Founded in 1982, Stage Left Theatre is dedicated to developing and producing plays that inspire debate. Learn more about our mission, values, and history below.
Principal Principle -- 2014
Stage Left Theatre inspires debate by producing and developing plays that explore political and social issues.
Stage Left will partner with like-minded organizations, artistic and otherwise, to promote the creation of socially engaged art and to activate audiences.
Stage Left will engage the Chicago community in conversations about the issues that affect it, both onstage and through other programs.

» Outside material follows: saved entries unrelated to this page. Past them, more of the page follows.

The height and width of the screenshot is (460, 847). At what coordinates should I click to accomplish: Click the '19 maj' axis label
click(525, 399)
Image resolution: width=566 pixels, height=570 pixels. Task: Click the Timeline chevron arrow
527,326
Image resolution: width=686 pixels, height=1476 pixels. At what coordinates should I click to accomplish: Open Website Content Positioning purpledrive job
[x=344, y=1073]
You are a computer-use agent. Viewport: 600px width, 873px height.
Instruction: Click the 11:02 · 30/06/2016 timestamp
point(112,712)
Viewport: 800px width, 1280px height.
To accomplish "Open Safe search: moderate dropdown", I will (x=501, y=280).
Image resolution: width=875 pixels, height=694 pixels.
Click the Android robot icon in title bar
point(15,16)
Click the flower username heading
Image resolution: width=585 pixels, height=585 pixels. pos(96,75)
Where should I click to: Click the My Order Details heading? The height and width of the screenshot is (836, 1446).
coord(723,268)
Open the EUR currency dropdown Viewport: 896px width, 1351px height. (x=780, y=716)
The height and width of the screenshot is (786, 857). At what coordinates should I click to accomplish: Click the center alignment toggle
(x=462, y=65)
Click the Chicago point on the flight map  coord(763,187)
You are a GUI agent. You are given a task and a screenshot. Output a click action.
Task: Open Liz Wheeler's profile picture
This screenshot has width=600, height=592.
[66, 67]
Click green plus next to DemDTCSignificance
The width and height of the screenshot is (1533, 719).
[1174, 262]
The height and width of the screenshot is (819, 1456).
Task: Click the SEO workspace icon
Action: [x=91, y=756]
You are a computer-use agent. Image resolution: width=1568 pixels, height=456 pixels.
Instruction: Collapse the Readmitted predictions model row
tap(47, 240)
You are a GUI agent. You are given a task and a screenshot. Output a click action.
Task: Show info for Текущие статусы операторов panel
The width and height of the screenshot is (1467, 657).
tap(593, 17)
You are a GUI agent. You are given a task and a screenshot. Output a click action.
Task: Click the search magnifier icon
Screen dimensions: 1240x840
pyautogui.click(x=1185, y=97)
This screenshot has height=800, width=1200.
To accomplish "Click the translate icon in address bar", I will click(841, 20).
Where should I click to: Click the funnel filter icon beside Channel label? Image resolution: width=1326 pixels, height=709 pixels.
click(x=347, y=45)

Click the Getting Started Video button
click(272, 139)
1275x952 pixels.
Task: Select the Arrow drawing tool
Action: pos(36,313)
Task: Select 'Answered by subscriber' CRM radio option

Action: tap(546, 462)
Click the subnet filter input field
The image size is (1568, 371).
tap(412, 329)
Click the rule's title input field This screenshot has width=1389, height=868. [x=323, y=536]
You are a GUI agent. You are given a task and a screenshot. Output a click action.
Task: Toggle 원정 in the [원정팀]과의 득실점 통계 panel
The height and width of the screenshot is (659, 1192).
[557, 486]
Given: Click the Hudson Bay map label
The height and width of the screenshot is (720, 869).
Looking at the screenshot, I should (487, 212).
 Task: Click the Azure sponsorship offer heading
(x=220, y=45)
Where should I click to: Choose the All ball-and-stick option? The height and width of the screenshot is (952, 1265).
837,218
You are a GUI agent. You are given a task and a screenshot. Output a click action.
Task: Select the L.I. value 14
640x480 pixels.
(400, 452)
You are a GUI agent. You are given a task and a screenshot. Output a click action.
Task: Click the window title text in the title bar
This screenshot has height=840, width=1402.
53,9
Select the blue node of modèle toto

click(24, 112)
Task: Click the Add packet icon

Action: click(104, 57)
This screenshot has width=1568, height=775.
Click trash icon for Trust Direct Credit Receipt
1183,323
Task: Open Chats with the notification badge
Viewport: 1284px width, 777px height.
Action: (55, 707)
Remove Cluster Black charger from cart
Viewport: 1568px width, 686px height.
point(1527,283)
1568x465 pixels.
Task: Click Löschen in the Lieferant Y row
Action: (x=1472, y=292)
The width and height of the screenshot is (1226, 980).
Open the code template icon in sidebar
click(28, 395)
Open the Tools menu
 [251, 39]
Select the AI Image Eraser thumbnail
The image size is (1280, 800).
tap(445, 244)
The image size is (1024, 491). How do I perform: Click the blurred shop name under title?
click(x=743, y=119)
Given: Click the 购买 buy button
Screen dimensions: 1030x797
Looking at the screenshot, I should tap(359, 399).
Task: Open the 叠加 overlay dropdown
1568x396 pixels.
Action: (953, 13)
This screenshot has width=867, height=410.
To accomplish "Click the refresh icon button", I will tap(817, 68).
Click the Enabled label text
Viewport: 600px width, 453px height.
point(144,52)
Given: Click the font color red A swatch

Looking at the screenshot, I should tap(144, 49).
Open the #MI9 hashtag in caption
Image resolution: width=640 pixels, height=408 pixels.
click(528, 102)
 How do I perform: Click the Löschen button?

Stage Left will create opportunities for artists of color, women, and people of diverse sexual orientations and gender identities both onstage and behind the scenes. Stage Left will tell a diverse range of stories, in both theme, aesthetic and style. Stage Left’s productions will present multiple facets of an issue with candor and empathy.
Read more about these values in our Anti-Racism Statement
Cultivating New Work
Stage Left will create opportunities for ensemble members to grow artistically.
Stage Left will help playwrights develop new plays through our Downstage Left programs.
Stage Left will produce new plays in the mainstage season.
Founded in 1982 by graduates from the Goodman School of Drama (now The Theatre School at DePaul), Stage Left is one of the oldest ensemble-based theater companies in Chicago, second only to Steppenwolf. In 1988, the organization adopted the mission to produce plays that raise the level of debate on social and political issues. In 2002, the mission was further refined to also include a focus on the development of new work.
Stage Left had always produced new plays, but In 1995-1996, under Co-Artistic Directors Sandra Verthein & Mike Troccoli and Managing Director Drew Martin, Downstage Left was created as Stage Left's official incubator program for new work. In 2004, Artistic Director Jessi Hill and Managing Director Kevin Heckman created the Downstage Left program LeapFest -- an annual festival of new plays presented in workshop productions in rotating repertory. In 2010, Artistic Director Vance Smith and Literary Manager Zev Valancy created the Downstage Left Residency to help playwrights develop early stage projects. Since 1995, hundreds of new plays have benefited from Downstage Left programs. A high percentage of these plays have gone on to World Premiere productions at Stage Left and theaters around the world.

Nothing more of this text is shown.